In the weeks following publication of a Nov. 8, 2003, story by O'Neill, the RCMP launched a criminal probe of an information leak.

The story had cited a "security source" and a document offering details of what Arar allegedly told his Syrian captors.

Justice Dennis O'Connor, who conducted an inquiry into the Arar affair, has cited the O'Neill story as one example of a series of troubling media leaks in the case.

He said it appeared that someone - he couldn't say who - had put out misleading information to damage Arar's reputation by insinuating there was credible evidence to label him a terrorist.

RCMP Commissioner Giuliano Zaccardelli tried to deflect criticism of the force last month by telling a parliamentary committee the Mounties were trying to find out who was responsible.

But he noted the investigation had been "held up" by the O'Neill court case and expressed hope that it could resume once that matter was resolved.

"We are committed to getting to the bottom of this, if we possibly can," said Zaccardelli.

Ratushny's ruling, taking the force to task for the way it went about the investigation, may have scuttled the commissioner's hope.

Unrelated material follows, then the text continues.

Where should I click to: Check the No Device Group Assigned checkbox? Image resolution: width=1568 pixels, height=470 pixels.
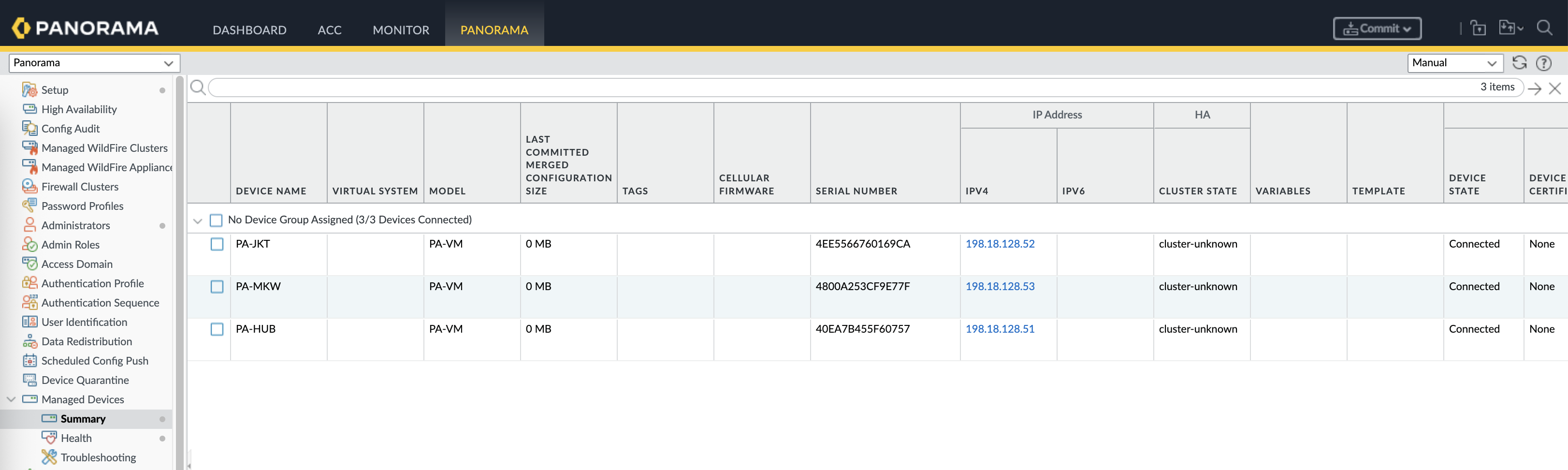pyautogui.click(x=216, y=220)
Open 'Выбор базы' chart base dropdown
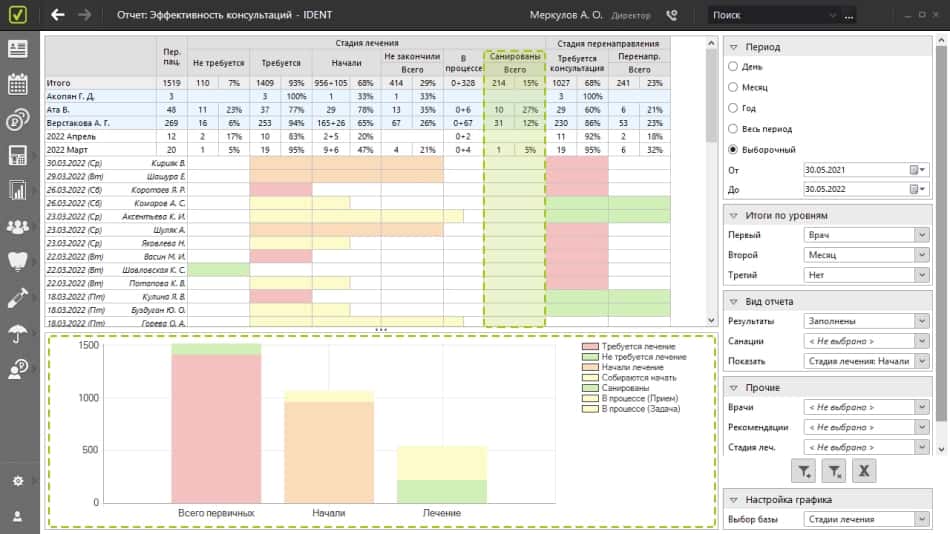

The judge not only quashed the search warrants but ordered that all the papers, notebooks, contact listings and computer files seized from O'Neill should be returned to her. The material had been under court-ordered seal pending a decision on the constitutional issues raised by the case.

The RCMP declined to comment on the ruling Thursday.

O'Neill said she remains wary.

"They've already suggested in the courtroom that they're going to keep going after me, even if they lose this case," she said.

"So I will be relieved when I hear the justice minister say there's no need to keep pressuring a reporter on this."